President Donald Trump’s disparaging comment about Haiti, El Salvador and some African countries continued to resonate Monday at the 33rd annual Dr. Martin Luther King Jr. scholarship breakfast at the Connecticut Convention Center.
The event, one of several to mark Martin Luther King Jr. Day in Connecticut, is a major fundraiser for the Delta Sigma Theta Hartford Alumnae Chapter’s scholarship fund. More than 1,000 people filled the convention center’s ballroom for breakfast.
Much has happened in the 50 years since the pivotal year of 1968 — the year King was assassinated, the year the first black woman was elected to Congress and the year the Civil Rights Act of 1968, which is also known as the Fair Housing Act, passed — the Rev. Sara A. Sneed of Hartford’s Shiloh Baptist Church told the gathering.
“What happened in 1968 can provide a spark of hope for us today,” she said. King’s life should not be a moment people stare at, but an impetus for action, she said. “There is no more urgent time than now,” Sneed said.
Tekisha Dwan Evertte of West Hartford, the Hartford chapter’s president, said Delta Sigma Theta has a long history of being involved. “We understand the importance of looking at our political and policy climate,” she said, nothing sorority members marched for women’s suffrage. “We are not going back in this country,” she said. “We are only going forward.”
Hartford Mayor Luke Bronin, who is exploring a run for governor, and U.S. Sen. Richard Blumenthal offered similar sentiments, but also took aim at Trump.
“Today, 50 years after Martin Luther King said he’d been to the mountaintop and seen the promise land, we have a president who calls Mexicans rapists, who says that Puerto Ricans are ungrateful, who says we don’t need any immigrants from Haiti or from Africa, and who says there are some very fine people among the hooded and torch-carrying racists in Charlottesville, and a person and majority in Congress who will let millions of children lose their health care, but give a tax cut to the very rich,” Bronin said. “So this is not the promised land. And yet, as Dr. King said, we cannot yield to a politics of despair.”
Bronin urged people live King’s legacy everyday by “working together … to bend the arc of the moral universe and American history back toward justice.”

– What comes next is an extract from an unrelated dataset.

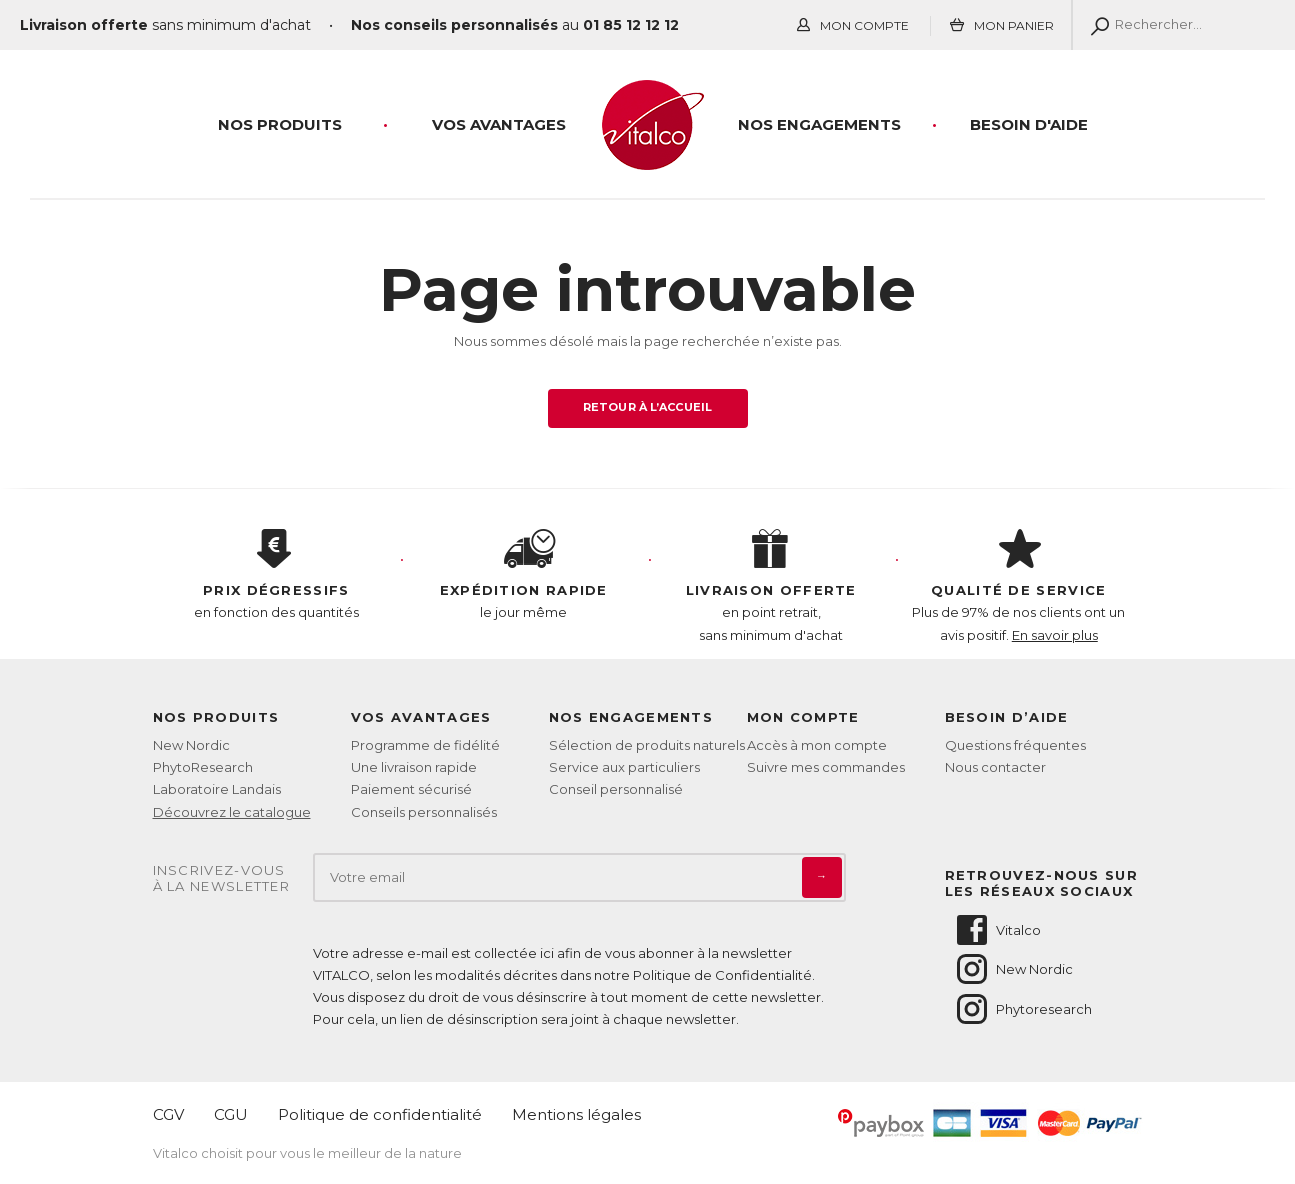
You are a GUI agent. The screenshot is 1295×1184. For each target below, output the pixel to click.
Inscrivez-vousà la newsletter (222, 878)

The president’s comments can be discouraging to many, Blumenthal said. “When you’re tempted to go low,” Blumenthal said, remember King’s words: “Darkness cannot drive out darkness; only light can do that. Hate cannot drive out hate; only love can do that.”
Ramona Blake, global diversity and inclusion director for Farmington-based United Technologies, said King’s “clarion call” to fight racism, bigotry, inequity is timeless. She asked those at the breakfast what they were prepared to do to answer that call.
“In this age of hashtags around ‘staying woke’ and ‘me too,’ will our responses be limited to ‘likes’ or replies on social media? No matter where it is, let us take up Dr. King’s clarion call for justice for it is relevant today perhaps even more so than it ever was.”
At one point in her talk, Blake offered a happy Martin Luther King greeting from UTC, which was the signature sponsor for the event. And then she said happy Martin Luther King Day three more times — in Spanish for people from El Salvadore, in Swahili for people from Africa and in Haitian Creole for the people of Haiti.
The Hartford Alumnae Chapter of Delta Sigma Theta awards about $30,000 in scholarships each year to up to 16 Hartford area students who go onto college. The scholarships are renewable and the sorority has awarded $340,000 to 140 women over the years.
Several recipients attended Monday’s breakfast, including Desarae Cotton of Bloomfield, who is a freshman at Hofstra University. She said the scholarship helps cover her room and board expenses. Without it, she said she would not have been able to go to Hofstra.